▶ _TEXT UNDER STUDY_:
+++++
Monday, March 31, 2014

Self inflicted: A play in one act

[after school. the scene is a suburban house, in a moderate state of disarray.]

Nearly-9 year old: Mum! Mum! Come quick! I vomited again!

Me. hurrying to scene of action: Oh no honey, that's awful! I thought it was just a once-off since you haven't thrown up again after yesterday afternoon, but maybe it is a virus ... [pause] E. Why is your vomit blue?

Nearly-9: Oh, I dunno. [thinks] Maybe because I was eating, you know ...

Me:....?

Nearly-9: Oh, just some blue salt I found in a jar in my room.

[Silence]

Me: Salt. YOU ATE BLUE SALT. How much did you -

She: Ahhhhh ... three spoons? Or four?

Me: [sigh] E. That is why you threw up. Salt is an emetic. You should never, never eat that much at a time.

Nearly-9: An eme...

Me: ...tic. "Thing to make you vomit."

Nearly-9, by now thoroughly perky again: Oh wow, that's pretty cool!
+++++
▶ _TASK DETAILS_: Copy the one-act play starting with "She: Ahhhhh ..." and going on through "that's pretty cool!", and switch "spoons" to "cups" along the way. Work only from the one-act play.

▶ _DATA_:
+++++
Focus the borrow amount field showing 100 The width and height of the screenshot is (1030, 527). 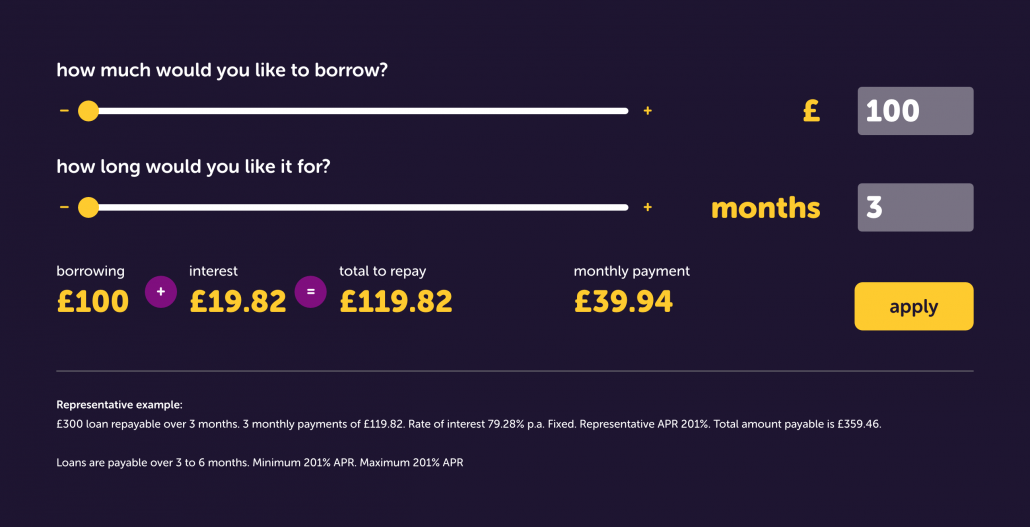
+++++
▶ _RESULT OF THE EXERCISE_:
She: Ahhhhh ... three cups? Or four?

Me: [sigh] E. That is why you threw up. Salt is an emetic. You should never, never eat that much at a time.

Nearly-9: An eme...

Me: ...tic. "Thing to make you vomit."

Nearly-9, by now thoroughly perky again: Oh wow, that's pretty cool!